▶ APPLY WHAT YOU READ
1. In the column on college football's cheating scandal, edit the passage that begins at the words "I'd love to work" and stops after "on an opponent.". Replace "pretend outrage" with "fake outrage".
2. Write a continuation of the column on college football's cheating scandal, starting after its final line.

I really do want to get worked up about college football's latest cheating scandal. You know, the one where the rouge Wake Forest radio analyst shared intelligence with opponents, including - by its own admission - the University of Louisville.
I'd love to work up some pretend outrage that a college football coach would use leaked information to its benefit. I'd love to make fun of UofL's stunning reversal and their lack of punitive action against the coach who accepted said information. And I'd love to swing away at the low-hanging fruit that is Bobby Petrino - one of the biggest scumbags in a business full of them - for being the lastest control-freak coach to conveniently have no control over whether a staff member was communicating with someone who had specific intel on an opponent.
But I can't.
I'm too numb to scandal, especially in 2016. Too cynical to not think that pretty much everyone is cheating, and unfortunately, too jaded to believe that those who haven't been caught are on the up and up.
I love college sports, but neither you or I have to rack our brains for too long to come up a lengthy list of instances where a coach, a staff, or an entire athletic department went out of its way to first gain an unfair advantage, and then cover up the evidence.
Paying players. Buying houses. Fixing grades. Manufacturing phony courses. Promising jobs to high school coaches of top prospects. Strippers. No-show jobs provided by boosters. The enabling of a pedophile. I can continue, but you get the point.
A college football coach will use, or at least willingly turn his back on, all of those things, and I'm supposed to be surprised - and angry - when a coach takes advantage of having first-hand knowledge of what the other team runs on third and long?
A college coach will literally do anything to win, and I'm supposed to be floored when I hear that he may have used leaked game plans to his advantage?
Come on.

▶ RECORDED INFORMATION
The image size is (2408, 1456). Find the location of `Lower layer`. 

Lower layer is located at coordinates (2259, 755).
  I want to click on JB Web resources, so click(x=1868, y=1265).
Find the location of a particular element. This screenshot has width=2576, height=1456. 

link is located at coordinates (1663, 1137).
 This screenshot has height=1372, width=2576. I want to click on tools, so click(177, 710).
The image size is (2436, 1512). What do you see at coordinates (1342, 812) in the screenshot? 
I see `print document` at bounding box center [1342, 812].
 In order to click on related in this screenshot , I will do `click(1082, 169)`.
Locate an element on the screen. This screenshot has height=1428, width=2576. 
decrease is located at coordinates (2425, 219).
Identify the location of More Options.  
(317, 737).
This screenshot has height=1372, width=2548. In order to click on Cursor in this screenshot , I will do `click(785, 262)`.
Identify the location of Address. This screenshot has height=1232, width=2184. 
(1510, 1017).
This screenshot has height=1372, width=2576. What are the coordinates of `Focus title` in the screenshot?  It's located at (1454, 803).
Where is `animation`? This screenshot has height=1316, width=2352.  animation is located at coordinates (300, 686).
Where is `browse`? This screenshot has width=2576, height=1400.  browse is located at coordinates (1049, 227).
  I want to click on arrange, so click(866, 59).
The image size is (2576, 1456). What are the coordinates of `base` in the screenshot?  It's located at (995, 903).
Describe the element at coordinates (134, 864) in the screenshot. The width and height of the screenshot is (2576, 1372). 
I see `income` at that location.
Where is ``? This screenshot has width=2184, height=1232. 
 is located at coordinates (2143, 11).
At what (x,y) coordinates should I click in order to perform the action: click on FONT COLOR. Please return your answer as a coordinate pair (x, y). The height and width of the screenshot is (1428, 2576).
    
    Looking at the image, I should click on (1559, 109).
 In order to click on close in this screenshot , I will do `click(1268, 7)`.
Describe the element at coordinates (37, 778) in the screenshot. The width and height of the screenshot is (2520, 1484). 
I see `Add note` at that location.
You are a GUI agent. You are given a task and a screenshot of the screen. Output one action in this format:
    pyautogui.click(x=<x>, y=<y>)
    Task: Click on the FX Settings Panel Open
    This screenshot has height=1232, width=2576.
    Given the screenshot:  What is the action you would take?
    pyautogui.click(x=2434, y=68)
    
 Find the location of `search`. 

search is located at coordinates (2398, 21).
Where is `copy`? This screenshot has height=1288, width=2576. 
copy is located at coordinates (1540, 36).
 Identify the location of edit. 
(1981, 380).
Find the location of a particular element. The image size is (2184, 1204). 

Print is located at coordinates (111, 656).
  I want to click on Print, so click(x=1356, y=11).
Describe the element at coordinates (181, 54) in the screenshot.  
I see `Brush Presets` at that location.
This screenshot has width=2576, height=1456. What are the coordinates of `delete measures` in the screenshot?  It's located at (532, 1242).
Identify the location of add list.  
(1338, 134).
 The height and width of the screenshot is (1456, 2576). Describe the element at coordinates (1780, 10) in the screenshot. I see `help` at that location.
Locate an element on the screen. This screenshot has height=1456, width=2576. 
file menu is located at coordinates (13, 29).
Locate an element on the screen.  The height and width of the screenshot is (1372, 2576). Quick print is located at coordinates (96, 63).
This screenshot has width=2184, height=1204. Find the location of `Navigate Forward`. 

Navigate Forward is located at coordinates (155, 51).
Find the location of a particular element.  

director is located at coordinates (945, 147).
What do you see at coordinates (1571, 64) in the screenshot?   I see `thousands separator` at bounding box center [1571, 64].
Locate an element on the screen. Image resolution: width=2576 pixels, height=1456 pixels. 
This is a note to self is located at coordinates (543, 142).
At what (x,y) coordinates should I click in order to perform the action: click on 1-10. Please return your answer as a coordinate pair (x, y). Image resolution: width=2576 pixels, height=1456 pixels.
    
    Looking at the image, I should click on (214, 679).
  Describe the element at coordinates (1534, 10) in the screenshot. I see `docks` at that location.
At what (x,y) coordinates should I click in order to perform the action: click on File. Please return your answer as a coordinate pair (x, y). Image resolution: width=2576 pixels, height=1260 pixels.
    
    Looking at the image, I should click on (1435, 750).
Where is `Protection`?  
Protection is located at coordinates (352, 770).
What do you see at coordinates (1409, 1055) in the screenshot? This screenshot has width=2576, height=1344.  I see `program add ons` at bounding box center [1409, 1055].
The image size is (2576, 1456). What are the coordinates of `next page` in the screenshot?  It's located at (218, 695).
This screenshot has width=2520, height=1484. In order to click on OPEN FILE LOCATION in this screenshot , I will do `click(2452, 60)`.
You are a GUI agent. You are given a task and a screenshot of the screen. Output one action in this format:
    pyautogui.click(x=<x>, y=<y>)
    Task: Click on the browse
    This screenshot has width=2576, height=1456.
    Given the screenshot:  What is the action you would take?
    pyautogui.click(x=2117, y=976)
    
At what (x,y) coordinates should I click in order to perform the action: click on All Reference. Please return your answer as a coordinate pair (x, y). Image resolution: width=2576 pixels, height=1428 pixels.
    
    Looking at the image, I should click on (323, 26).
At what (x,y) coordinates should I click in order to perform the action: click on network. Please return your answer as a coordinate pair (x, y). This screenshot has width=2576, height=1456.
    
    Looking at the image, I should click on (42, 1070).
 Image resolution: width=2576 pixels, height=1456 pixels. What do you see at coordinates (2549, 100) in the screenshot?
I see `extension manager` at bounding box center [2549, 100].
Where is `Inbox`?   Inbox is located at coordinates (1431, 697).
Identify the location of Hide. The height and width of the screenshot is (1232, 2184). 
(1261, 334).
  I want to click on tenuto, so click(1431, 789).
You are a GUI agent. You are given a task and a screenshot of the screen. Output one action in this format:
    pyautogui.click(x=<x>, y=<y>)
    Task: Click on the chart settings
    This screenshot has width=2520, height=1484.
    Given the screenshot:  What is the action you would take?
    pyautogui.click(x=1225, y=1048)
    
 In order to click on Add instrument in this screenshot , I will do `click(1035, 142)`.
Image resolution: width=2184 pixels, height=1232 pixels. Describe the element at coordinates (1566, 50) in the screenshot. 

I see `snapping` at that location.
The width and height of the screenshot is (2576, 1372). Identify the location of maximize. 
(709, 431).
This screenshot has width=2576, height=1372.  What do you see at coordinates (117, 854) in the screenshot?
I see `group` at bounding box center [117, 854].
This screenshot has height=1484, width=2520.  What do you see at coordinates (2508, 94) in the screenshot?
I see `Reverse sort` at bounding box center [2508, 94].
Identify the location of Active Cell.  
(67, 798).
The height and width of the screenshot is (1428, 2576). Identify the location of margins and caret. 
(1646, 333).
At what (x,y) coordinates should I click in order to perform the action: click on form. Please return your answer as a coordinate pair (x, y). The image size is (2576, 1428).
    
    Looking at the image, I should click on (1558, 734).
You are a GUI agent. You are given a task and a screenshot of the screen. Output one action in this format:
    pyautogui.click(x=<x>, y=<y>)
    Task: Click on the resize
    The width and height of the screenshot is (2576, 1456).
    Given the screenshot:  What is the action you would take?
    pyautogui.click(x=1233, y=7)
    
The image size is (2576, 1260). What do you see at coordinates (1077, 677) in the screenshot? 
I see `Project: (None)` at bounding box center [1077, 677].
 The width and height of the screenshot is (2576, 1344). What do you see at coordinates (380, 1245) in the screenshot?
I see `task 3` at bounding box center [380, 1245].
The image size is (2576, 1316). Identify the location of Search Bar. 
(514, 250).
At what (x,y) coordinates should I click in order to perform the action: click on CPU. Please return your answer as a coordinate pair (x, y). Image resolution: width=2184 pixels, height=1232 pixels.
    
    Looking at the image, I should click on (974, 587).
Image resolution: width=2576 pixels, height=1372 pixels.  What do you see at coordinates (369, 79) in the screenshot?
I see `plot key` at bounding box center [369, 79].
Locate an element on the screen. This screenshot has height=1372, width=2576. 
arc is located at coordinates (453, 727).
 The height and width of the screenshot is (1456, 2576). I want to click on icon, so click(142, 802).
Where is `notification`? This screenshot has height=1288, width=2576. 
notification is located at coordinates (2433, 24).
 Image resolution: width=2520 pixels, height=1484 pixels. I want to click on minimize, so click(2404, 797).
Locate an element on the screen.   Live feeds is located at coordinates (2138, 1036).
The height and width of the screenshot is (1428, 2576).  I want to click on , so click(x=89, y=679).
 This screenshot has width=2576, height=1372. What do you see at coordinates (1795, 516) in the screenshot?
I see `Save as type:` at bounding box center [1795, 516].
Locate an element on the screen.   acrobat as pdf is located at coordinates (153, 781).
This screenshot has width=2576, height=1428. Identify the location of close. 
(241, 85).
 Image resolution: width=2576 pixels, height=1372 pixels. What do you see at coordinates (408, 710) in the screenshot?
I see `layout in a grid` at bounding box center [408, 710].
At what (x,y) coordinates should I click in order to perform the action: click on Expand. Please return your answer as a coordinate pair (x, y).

▶ ANSWERS IN ORDER
1.
I'd love to work up some fake outrage that a college football coach would use leaked information to its benefit. I'd love to make fun of UofL's stunning reversal and their lack of punitive action against the coach who accepted said information. And I'd love to swing away at the low-hanging fruit that is Bobby Petrino - one of the biggest scumbags in a business full of them - for being the lastest control-freak coach to conveniently have no control over whether a staff member was communicating with someone who had specific intel on an opponent.

2.
If you're worked up about this, I don't know whether I should tell you to grow up or have you tell me to have higher standards. As much as I love college football and basketball, I've come to accept that at the most benign, there's going to be corner-cutting, and at worst, there will be blatant disregard for the rules. I'm operating under the premise that any coach at any program being offered inside info on an opponent would not only accept it, but would put it to good use.
I hate that I feel this way, but can you blame me? And can you put that blame on me? These guys cheat, and even worse, we want them to cheat. Show me a fan who claims that they'd rather lose fairly than win with some rules being broken, and I'll show you hundreds of vacated wins and forfeited championships because those don't exist either.
This scandal will play out the way they all do. Fans of the offending team will sell themselves out to rush to the defense of the successful coach of the program they love. Everyone else will clutch their pearls and pretend that the guy coaching their favorite team is too bathed in integrity to even consider such blatant flaunting of the rules.
I'd love to get to a point where something like this really shocked me, and I think a lot of us would love college sports even more if things like fairness, honor, and winning within the rules really were among its defining characteristics.
Those things, much like me being shocked - SHOCKED - when I hear that a college coach cheated, are a thing of the past.